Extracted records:
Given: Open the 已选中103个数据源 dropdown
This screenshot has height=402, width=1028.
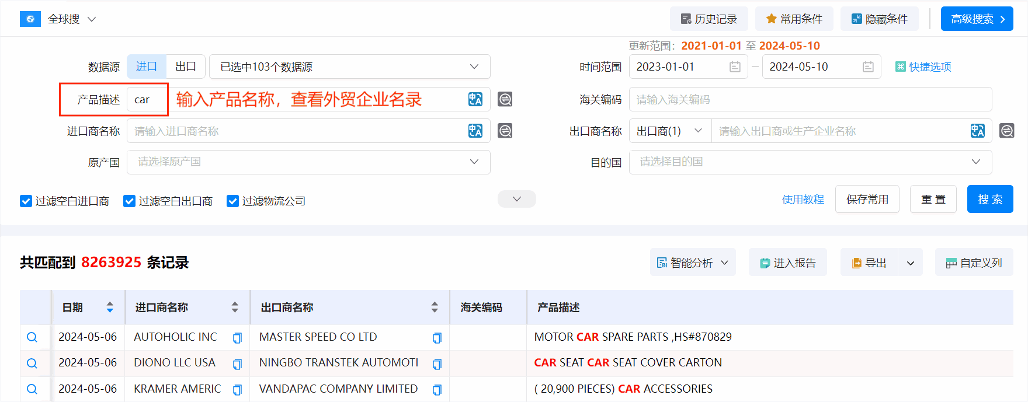Looking at the screenshot, I should click(349, 67).
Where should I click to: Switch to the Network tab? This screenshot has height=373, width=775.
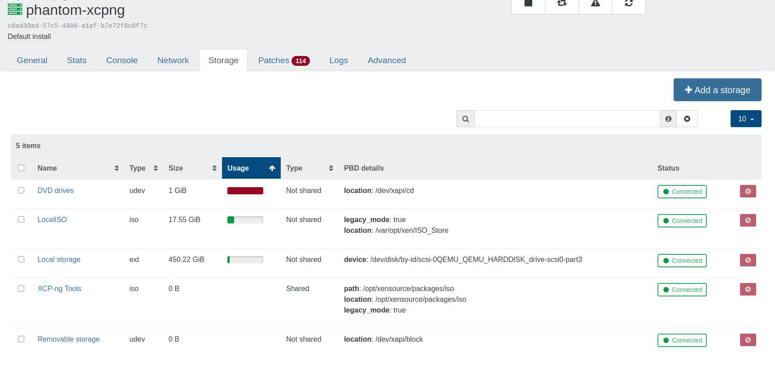[173, 60]
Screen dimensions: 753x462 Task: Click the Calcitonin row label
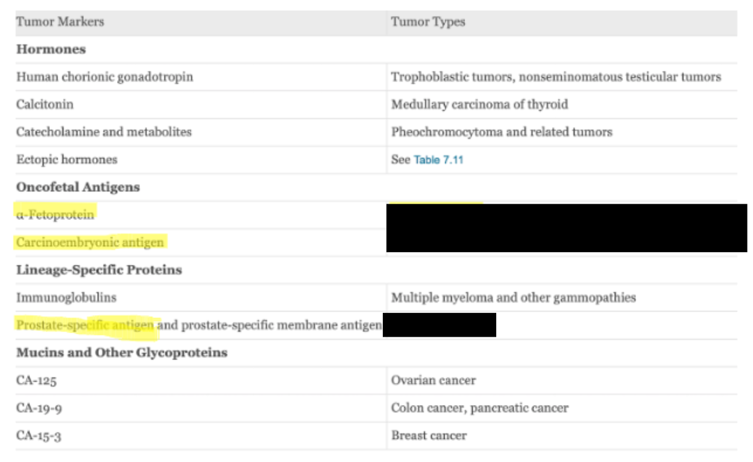pyautogui.click(x=45, y=104)
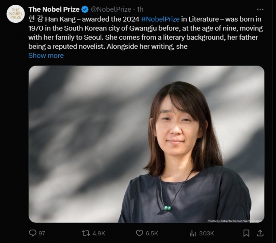Click the 303K views count
The height and width of the screenshot is (243, 276).
[x=207, y=234]

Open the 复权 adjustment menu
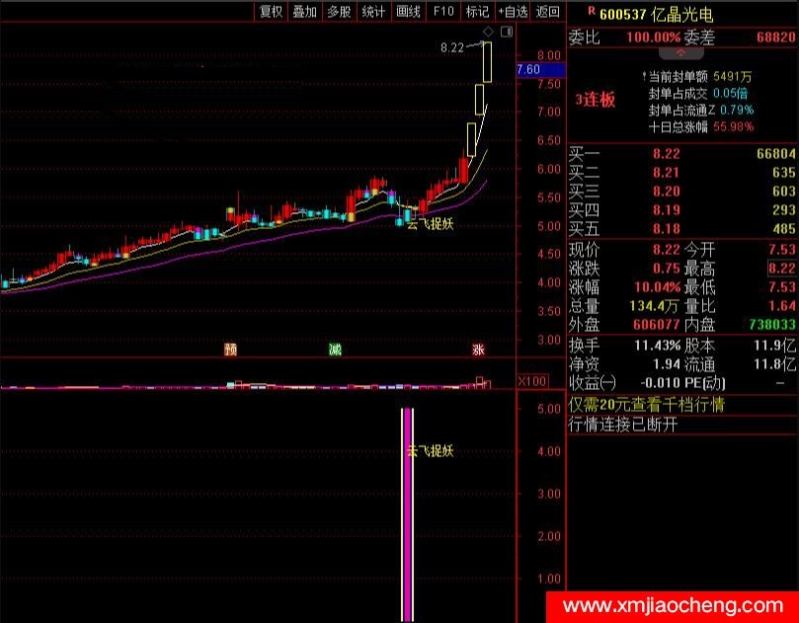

[EXERCISE DIRECTIONS]
Repeat the data above word for word, without pictures.

[WRITTEN SOLUTION]
Given: Open the 已选中103个数据源 dropdown
This screenshot has height=402, width=1028.
Looking at the screenshot, I should click(349, 67).
Where should I click to: Switch to the Network tab? This screenshot has height=373, width=775.
[173, 60]
Screen dimensions: 753x462 Task: Click the Calcitonin row label
pyautogui.click(x=45, y=104)
Click the 303K views count
The height and width of the screenshot is (243, 276).
[x=207, y=234]

Open the 复权 adjustment menu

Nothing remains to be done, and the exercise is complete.